Ağar’ın politikadaki günleri de artık geride kaldı. Susurluk’un peşini bırakmadığı bir isim olarak ve kazadan tam 13 yıl sonra yargı önüne çıktı. Ağar’ın Türk toplumunda iki farklı imajı var. Bir grup ‘’Onunla gurur’’ duyuyor. Diğer grup ise geçmişteki karanlık olaylardan sorumlu tutuyor. Ağar, bugüne kadar Meclis’te konuştu, basında konuştu, hakkında kurulan TBMM komisyonlarında konuştu. Çete, faili meçhul olaylar ve yasa dışı yapılanmalar ile ilgisi olmadığı savundu. Ama hukuk böyle olmadığını düşünüyor olacak ki Ağar şimdi sanık sandalyesinde…

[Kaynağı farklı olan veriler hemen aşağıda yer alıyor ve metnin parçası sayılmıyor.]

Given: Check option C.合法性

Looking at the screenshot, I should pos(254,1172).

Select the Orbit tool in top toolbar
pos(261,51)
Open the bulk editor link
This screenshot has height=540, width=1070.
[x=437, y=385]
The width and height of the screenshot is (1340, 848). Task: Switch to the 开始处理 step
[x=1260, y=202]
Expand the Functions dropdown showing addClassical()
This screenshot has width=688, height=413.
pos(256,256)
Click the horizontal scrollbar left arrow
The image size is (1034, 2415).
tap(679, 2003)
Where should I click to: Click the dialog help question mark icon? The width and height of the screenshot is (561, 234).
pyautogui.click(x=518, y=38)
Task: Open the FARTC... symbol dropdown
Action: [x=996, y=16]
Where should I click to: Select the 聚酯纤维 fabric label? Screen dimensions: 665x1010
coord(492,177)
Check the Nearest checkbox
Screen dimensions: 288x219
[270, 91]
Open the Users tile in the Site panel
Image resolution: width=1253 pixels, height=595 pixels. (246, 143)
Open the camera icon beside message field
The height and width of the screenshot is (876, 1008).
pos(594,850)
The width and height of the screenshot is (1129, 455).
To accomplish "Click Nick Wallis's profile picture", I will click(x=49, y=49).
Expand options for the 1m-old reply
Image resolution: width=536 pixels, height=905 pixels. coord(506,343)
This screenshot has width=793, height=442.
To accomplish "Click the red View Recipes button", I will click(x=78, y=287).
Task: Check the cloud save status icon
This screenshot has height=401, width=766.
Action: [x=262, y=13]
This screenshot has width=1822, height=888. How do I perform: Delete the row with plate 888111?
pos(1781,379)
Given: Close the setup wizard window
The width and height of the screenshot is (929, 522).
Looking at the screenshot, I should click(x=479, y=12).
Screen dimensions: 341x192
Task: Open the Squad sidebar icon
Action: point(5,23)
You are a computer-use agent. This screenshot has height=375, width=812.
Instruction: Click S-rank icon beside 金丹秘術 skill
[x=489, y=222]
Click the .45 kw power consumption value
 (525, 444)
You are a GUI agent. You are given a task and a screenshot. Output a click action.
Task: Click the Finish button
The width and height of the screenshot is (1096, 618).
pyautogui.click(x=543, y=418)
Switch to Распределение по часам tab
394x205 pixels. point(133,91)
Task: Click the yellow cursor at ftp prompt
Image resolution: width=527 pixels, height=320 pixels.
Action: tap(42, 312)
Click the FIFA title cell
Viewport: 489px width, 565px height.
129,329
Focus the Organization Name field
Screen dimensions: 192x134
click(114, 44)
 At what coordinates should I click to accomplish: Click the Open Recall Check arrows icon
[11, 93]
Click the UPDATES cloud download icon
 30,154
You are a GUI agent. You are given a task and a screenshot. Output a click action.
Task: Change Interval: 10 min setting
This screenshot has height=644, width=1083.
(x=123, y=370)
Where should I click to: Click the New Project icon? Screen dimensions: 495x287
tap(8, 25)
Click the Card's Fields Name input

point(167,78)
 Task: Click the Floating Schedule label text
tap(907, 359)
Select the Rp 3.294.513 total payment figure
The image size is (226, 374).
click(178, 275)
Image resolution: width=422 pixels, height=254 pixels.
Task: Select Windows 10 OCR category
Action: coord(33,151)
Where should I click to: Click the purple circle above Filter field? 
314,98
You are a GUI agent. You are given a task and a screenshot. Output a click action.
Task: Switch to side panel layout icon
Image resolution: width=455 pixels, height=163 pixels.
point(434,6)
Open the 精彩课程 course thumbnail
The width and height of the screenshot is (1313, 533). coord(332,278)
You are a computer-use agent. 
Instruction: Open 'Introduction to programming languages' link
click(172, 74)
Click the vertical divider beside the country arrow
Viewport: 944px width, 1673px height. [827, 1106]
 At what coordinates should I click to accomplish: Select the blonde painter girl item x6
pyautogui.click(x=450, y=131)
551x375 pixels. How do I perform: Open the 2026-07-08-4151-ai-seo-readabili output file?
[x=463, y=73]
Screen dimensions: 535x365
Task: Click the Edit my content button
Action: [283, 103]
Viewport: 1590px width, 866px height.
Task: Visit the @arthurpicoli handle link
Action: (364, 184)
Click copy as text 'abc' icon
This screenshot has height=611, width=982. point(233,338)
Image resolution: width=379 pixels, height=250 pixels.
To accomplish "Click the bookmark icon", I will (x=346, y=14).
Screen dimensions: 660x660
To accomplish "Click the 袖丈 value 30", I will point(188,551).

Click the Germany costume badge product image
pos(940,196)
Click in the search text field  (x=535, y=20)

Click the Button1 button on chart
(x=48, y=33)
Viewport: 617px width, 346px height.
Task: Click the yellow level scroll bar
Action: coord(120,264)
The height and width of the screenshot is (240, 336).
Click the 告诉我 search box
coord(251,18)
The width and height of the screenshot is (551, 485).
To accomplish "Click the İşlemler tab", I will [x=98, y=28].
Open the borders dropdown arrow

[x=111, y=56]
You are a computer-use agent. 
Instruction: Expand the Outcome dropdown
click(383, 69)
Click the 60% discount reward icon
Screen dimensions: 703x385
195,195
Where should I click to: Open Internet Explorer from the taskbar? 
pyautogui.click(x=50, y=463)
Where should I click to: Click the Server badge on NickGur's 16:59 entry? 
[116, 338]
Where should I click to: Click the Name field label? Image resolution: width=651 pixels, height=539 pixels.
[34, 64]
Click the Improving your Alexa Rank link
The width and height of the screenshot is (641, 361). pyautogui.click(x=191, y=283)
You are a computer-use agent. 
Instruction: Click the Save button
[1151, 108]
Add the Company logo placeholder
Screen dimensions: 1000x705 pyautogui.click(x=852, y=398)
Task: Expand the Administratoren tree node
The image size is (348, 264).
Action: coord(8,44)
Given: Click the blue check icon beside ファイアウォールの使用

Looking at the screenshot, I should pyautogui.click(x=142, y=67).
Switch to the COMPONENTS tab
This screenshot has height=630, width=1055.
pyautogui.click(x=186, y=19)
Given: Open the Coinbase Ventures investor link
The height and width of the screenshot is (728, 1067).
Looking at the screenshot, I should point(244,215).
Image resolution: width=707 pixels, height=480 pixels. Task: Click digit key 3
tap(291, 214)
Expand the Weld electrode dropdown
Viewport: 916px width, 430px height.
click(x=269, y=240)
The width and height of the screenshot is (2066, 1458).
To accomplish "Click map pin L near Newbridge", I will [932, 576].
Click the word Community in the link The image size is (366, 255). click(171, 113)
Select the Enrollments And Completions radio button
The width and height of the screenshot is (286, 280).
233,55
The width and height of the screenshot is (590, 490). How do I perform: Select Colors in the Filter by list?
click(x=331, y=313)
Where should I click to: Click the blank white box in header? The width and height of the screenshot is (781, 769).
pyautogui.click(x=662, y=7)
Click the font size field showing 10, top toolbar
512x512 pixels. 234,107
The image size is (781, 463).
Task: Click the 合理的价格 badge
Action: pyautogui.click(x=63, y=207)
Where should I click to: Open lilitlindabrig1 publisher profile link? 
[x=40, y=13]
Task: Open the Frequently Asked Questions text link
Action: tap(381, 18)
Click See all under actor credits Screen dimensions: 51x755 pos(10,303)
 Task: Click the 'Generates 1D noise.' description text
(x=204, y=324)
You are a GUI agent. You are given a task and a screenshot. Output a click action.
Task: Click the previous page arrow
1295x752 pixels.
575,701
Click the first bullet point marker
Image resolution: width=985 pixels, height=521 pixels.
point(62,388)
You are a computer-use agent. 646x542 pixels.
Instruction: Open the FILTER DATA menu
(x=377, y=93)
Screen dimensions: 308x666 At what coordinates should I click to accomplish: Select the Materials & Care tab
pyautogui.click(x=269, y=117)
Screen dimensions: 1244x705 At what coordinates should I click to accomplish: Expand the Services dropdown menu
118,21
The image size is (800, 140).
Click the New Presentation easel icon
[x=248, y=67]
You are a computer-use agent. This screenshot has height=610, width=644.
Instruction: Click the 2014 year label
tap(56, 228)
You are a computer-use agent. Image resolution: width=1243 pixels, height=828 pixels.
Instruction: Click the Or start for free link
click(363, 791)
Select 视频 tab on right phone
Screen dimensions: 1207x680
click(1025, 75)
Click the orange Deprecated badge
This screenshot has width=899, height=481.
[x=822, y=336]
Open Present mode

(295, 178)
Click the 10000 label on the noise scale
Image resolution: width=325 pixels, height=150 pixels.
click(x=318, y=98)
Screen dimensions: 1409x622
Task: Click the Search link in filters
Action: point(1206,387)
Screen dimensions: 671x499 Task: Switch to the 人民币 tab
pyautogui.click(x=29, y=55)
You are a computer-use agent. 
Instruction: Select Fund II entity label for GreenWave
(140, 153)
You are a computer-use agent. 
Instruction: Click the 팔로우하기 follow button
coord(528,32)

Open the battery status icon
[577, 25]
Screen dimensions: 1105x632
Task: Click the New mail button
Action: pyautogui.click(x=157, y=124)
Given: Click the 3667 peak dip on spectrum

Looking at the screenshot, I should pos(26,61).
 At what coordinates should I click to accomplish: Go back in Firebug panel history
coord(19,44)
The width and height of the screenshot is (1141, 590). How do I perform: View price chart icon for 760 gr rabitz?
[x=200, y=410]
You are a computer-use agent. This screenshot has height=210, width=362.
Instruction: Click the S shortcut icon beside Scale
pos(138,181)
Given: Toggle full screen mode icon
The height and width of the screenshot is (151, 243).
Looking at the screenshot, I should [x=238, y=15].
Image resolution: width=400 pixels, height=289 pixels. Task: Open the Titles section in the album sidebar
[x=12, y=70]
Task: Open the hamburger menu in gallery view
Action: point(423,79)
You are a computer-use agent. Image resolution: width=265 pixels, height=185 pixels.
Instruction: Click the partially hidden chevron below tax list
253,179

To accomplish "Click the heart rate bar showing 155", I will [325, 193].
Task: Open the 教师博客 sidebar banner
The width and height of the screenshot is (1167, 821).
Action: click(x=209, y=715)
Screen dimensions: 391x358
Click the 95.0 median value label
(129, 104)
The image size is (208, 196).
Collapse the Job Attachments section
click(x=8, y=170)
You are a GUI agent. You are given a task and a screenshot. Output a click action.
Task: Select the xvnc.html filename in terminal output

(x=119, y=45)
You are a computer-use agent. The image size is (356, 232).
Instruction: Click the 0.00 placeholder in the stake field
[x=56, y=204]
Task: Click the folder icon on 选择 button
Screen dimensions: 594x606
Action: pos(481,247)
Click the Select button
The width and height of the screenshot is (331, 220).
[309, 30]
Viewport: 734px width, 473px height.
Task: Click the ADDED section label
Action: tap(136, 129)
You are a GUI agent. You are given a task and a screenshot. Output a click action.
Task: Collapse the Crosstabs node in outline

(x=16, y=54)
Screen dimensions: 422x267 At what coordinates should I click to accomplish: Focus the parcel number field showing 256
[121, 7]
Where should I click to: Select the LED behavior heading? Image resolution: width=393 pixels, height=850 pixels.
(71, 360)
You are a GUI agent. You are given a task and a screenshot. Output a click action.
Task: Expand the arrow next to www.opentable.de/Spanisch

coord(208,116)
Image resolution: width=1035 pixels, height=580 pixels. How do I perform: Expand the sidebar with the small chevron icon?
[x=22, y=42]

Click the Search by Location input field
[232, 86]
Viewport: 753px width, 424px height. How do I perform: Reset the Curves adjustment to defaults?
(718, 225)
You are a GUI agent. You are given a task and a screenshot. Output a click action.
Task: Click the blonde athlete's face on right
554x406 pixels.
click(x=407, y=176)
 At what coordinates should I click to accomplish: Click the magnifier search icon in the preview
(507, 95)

Ağar’ın bugüne kadar sık sık tekrarladığı bir söz var. ‘’Yediğimiz pekmez, gittiğimiz Antep’’ diyerek, gizli saklı hiçbir işin içinde olmadığını anlatıyor. Ağar dünkü duruşmada ifadesini verdi. Bundan sonraki duruşmalara da katılmayacak. Bu davanın seyrini tanık ifadeleri etkileyecek.